How can you ensure that any crimes you’re planning won’t be investigated by the Federal Bureau of Investigations (FBI)? Make sure they’re politically incorrect:
In emails to a known terrorist, the man charged with killing 13 people in a 2009 attack at Fort Hood, Texas, expressed his support for suicide bombings and killing civilians — glaring signs that the FBI did not act on but should have, a report has claimed.
Army Maj. Nidal Hasan told a radical Islamic cleric that he advocated using suicide bombers and that he believed it was OK to kill civilians.
And the terrorist, Anwar al-Awlaki, a man well-known to the U.S. intelligence community, told Hasan in an email that the Army psychiatrist should keep his contact details handy.
But the agents on the FBI’s Washington anti-terrorism task force thought the issue of a Muslim soldier talking to extremists was too sensitive to bring up with the Defense Department, Rep. Michael McCaul said after he was briefed on the findings of the independent review on Wednesday.

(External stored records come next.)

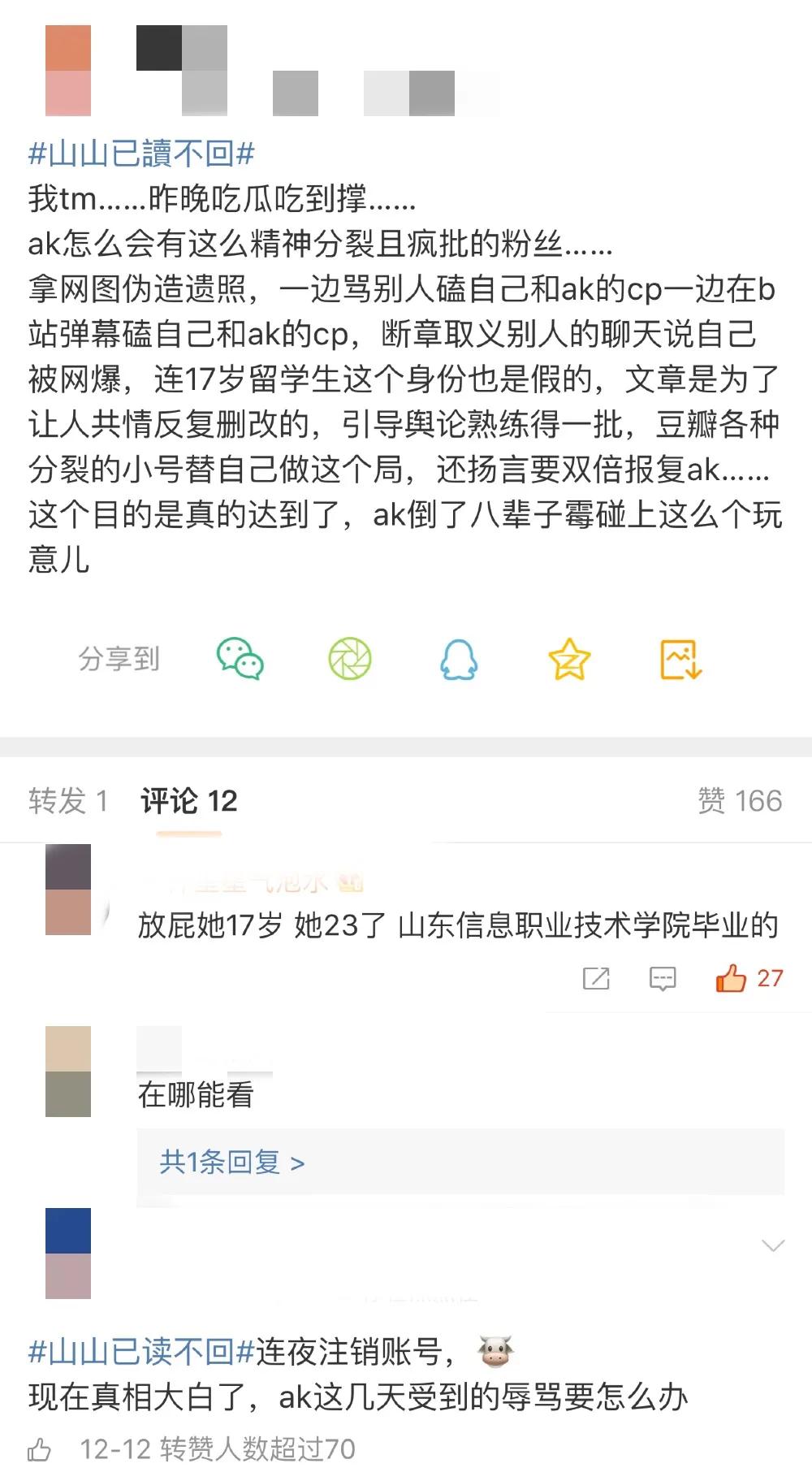Like the comment with 27 likes
This screenshot has height=1481, width=812.
pos(731,978)
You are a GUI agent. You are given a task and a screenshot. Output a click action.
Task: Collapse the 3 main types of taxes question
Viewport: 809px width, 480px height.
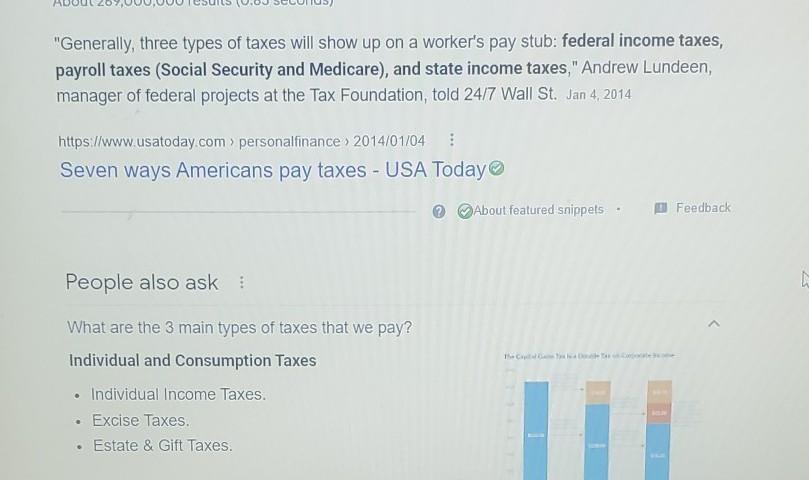tap(714, 324)
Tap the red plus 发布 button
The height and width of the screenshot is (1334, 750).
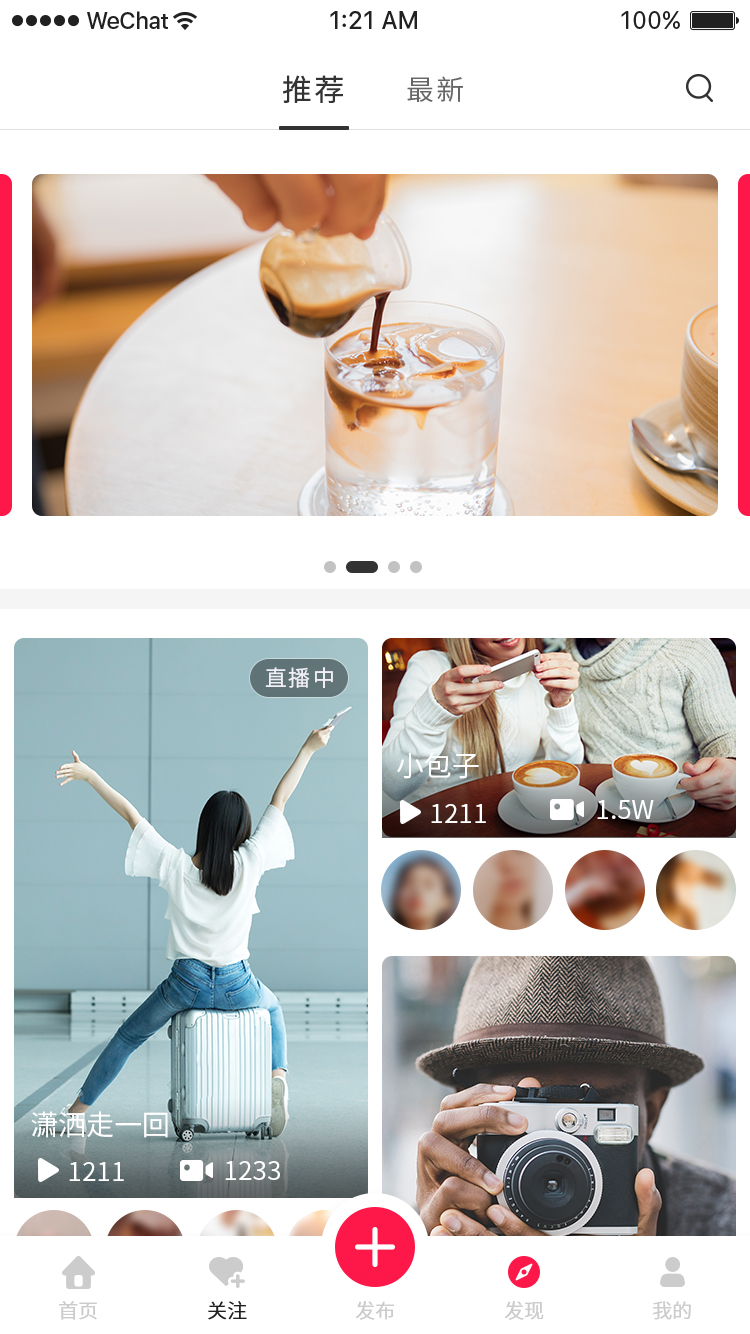(x=375, y=1247)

‘It shows you the length of the political correctness stuff going on,’ he told the Associated Press.
It’s kind of ironic that the FBI demanded more and more spying powers after 9/11, claiming they needed to spy on any foreign communications for the safety of the nation, only to received them and not use them. I guess manufacturing terrorist threats is more politically correct then pursuing existing threats that the FBI has actual evidence of.
The state has to be the only entity so incompetent that they can literally be handed unconstitutional powers to spy on American citizens, actually find a possible terrorist using said powers, and fail to act on it.